◆ **Assignment**
Among the entries below, one stretch runs from the line that contains "Sinterklaasboeken (96, 2153)" through the line that contains "Suzanne Braam (469, 2392)". Repeat that stretch exactly, ends included, and only that.

(Collection entries)
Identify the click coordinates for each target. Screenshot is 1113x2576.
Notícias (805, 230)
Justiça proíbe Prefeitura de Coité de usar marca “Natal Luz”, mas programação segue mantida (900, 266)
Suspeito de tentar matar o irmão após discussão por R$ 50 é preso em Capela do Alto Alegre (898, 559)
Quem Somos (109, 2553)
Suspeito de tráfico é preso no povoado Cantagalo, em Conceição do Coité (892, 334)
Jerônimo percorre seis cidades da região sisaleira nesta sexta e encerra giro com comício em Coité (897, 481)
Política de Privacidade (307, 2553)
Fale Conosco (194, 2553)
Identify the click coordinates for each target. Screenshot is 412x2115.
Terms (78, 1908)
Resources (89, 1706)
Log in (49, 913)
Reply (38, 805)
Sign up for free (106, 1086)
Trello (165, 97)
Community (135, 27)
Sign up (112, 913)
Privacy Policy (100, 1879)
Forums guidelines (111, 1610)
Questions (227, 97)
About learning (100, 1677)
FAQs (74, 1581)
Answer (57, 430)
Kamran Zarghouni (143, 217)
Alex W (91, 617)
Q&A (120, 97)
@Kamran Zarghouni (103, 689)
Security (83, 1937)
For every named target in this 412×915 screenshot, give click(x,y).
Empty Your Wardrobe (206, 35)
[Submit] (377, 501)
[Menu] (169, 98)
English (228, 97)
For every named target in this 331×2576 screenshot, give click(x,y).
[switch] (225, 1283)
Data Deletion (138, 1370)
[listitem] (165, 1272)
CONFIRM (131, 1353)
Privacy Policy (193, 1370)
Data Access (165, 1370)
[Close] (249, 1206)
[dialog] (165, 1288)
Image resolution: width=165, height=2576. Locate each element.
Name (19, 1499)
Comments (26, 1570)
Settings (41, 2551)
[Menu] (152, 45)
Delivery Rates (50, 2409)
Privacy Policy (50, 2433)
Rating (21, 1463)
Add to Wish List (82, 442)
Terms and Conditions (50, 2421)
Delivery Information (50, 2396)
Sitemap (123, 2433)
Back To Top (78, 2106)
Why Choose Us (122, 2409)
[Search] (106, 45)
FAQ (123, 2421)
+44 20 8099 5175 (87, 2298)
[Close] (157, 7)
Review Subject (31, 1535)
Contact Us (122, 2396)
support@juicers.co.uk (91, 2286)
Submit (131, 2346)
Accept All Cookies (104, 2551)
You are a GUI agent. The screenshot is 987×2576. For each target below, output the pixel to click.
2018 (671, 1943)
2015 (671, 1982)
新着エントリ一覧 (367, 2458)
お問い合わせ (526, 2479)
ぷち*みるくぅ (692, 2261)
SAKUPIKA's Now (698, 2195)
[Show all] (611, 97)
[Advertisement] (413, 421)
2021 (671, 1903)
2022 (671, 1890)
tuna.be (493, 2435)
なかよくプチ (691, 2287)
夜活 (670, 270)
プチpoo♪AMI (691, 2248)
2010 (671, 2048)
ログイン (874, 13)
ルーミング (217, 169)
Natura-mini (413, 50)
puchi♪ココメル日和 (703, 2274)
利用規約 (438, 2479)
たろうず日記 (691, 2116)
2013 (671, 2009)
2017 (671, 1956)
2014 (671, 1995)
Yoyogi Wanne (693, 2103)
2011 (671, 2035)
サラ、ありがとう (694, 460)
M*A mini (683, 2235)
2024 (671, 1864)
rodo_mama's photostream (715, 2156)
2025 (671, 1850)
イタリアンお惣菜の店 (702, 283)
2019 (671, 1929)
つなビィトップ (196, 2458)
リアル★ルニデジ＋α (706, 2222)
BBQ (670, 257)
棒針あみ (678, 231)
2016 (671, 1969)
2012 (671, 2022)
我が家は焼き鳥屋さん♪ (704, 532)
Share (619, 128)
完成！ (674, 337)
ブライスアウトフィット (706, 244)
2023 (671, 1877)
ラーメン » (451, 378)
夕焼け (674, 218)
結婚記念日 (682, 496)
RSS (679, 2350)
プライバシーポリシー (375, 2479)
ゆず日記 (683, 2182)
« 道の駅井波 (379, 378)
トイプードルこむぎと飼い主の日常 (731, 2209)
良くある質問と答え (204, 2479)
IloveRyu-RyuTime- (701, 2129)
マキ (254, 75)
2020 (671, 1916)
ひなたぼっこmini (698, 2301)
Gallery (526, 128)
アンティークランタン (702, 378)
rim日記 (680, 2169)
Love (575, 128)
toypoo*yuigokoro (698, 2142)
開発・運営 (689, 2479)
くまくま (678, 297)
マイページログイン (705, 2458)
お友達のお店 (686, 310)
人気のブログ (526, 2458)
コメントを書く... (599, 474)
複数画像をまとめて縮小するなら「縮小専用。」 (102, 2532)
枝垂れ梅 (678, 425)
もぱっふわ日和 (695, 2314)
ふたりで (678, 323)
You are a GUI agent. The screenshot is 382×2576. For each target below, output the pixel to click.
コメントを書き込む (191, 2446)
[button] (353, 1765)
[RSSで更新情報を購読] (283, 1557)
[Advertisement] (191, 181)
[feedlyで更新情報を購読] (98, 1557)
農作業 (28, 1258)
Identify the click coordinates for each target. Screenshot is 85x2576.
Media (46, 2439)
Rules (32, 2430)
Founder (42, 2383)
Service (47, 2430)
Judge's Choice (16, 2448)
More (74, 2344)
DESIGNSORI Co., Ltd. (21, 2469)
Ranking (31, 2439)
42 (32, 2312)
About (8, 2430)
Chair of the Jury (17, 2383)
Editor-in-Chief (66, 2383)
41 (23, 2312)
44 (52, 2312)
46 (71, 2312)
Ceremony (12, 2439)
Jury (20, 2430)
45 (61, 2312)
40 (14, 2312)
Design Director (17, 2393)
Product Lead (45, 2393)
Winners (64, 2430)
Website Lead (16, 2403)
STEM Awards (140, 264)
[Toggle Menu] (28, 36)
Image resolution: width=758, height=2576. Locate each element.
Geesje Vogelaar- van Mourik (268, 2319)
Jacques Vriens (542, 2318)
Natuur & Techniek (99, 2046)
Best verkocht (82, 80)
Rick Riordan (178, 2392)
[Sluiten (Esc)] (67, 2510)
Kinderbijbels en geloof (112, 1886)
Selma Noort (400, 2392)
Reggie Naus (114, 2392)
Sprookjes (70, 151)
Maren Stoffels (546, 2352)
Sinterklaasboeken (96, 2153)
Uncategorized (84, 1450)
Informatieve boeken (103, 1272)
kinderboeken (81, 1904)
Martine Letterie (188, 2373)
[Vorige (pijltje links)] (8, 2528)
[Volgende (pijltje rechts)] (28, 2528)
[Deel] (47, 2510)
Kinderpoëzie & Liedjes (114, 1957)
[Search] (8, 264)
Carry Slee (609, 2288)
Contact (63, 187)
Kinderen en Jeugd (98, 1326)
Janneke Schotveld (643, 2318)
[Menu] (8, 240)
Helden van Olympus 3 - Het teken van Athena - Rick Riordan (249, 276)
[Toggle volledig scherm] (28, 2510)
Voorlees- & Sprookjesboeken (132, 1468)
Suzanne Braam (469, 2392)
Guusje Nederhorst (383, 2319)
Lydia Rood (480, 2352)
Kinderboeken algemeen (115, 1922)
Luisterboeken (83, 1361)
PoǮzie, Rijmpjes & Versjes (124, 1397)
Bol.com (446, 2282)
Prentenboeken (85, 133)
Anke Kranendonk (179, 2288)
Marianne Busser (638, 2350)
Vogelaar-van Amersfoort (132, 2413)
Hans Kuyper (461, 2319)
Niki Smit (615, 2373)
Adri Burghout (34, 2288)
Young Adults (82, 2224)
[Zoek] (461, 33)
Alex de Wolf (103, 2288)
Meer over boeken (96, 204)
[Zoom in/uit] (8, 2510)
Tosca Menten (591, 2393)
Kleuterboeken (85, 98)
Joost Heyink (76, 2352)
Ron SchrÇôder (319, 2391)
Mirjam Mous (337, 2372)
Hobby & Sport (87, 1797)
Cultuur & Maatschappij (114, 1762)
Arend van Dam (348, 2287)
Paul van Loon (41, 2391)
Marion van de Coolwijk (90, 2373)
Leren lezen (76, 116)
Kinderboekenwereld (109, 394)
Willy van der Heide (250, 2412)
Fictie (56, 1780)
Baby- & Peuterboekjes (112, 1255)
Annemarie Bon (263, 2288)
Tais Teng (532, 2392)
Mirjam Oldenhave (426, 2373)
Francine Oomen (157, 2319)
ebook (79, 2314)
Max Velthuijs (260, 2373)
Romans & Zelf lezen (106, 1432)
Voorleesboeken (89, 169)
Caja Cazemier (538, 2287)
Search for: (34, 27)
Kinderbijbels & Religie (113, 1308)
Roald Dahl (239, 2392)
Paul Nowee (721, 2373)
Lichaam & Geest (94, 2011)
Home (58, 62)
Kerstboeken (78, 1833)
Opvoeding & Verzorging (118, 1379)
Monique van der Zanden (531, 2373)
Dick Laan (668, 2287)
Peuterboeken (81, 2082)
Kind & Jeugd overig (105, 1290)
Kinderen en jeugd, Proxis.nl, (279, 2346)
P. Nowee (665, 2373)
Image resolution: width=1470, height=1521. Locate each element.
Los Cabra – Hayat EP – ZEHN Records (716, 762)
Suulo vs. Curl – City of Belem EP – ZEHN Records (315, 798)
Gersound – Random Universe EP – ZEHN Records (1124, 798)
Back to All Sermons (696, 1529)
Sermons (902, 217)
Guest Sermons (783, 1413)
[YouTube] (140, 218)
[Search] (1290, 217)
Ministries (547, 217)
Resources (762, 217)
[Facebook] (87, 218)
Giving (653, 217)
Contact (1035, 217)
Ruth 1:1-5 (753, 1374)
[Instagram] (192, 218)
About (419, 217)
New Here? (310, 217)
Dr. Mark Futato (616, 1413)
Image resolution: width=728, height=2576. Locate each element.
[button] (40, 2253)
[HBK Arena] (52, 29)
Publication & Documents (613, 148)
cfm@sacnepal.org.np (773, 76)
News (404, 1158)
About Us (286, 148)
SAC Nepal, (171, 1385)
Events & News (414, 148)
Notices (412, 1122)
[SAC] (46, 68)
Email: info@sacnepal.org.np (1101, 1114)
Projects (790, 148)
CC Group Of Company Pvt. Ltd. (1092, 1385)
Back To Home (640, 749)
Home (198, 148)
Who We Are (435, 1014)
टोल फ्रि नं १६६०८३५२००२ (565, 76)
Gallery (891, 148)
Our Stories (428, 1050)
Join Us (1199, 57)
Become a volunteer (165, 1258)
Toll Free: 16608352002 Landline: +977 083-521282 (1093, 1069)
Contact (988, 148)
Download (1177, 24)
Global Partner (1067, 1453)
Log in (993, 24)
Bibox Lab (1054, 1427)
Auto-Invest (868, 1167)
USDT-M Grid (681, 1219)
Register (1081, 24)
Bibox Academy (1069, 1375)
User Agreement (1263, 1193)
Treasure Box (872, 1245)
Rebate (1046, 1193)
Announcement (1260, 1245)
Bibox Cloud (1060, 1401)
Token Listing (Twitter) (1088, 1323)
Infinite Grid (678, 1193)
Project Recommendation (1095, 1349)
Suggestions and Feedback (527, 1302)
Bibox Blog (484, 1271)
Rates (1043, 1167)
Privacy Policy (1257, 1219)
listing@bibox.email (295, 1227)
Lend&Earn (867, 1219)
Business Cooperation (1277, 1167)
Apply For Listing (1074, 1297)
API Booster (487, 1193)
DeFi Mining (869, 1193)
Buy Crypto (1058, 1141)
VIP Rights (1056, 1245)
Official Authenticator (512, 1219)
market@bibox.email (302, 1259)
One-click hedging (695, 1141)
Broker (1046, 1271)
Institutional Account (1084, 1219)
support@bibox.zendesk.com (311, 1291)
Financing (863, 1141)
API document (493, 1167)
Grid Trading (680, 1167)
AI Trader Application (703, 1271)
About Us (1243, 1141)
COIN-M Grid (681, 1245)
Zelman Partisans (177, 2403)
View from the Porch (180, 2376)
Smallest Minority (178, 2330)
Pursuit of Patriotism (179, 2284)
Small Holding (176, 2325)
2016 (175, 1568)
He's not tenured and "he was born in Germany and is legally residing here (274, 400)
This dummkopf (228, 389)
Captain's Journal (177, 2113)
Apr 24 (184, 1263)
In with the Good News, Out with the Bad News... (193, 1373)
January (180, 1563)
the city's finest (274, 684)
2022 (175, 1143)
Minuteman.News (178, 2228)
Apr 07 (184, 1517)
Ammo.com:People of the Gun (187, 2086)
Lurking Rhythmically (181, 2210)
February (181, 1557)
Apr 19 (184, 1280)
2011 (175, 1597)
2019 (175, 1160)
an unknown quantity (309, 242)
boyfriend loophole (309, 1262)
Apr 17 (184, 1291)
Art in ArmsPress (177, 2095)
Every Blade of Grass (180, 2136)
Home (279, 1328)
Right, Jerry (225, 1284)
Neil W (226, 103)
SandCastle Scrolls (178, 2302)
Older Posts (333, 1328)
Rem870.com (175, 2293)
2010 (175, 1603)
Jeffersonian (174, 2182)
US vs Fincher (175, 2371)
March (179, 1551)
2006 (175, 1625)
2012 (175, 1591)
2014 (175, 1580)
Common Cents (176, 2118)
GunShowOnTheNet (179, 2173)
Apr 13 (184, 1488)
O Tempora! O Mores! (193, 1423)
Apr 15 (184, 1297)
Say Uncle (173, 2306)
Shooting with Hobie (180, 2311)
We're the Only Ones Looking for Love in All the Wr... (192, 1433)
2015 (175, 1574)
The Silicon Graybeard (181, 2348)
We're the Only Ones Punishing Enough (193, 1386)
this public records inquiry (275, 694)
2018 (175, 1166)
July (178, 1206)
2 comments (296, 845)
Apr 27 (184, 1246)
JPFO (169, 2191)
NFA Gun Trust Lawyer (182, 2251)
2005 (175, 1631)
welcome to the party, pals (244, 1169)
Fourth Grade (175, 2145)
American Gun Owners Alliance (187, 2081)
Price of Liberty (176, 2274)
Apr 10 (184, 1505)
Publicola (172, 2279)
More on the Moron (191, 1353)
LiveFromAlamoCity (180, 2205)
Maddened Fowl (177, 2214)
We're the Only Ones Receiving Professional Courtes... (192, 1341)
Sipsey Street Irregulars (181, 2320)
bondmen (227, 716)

◆ **Answer section**
Sinterklaasboeken (96, 2153)
Uncategorized (84, 1450)
Informatieve boeken (103, 1272)
kinderboeken (81, 1904)
Martine Letterie (188, 2373)
[Vorige (pijltje links)] (8, 2528)
[Volgende (pijltje rechts)] (28, 2528)
[Deel] (47, 2510)
Kinderpoëzie & Liedjes (114, 1957)
[Search] (8, 264)
Carry Slee (609, 2288)
Contact (63, 187)
Kinderen en Jeugd (98, 1326)
Janneke Schotveld (643, 2318)
[Menu] (8, 240)
Helden van Olympus 3 - Het teken van Athena - Rick Riordan (249, 276)
[Toggle volledig scherm] (28, 2510)
Voorlees- & Sprookjesboeken (132, 1468)
Suzanne Braam (469, 2392)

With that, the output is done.